[Data provided Boundary: Start]

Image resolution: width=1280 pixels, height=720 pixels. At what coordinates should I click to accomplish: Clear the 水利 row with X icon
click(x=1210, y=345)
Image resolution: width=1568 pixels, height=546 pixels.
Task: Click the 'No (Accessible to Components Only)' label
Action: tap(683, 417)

[Data provided Boundary: End]

**Your goal:** Write out the material again, exactly as shown above.

**Answer area:**
Image resolution: width=1280 pixels, height=720 pixels. At what coordinates should I click to accomplish: Clear the 水利 row with X icon
click(x=1210, y=345)
Image resolution: width=1568 pixels, height=546 pixels.
Task: Click the 'No (Accessible to Components Only)' label
Action: tap(683, 417)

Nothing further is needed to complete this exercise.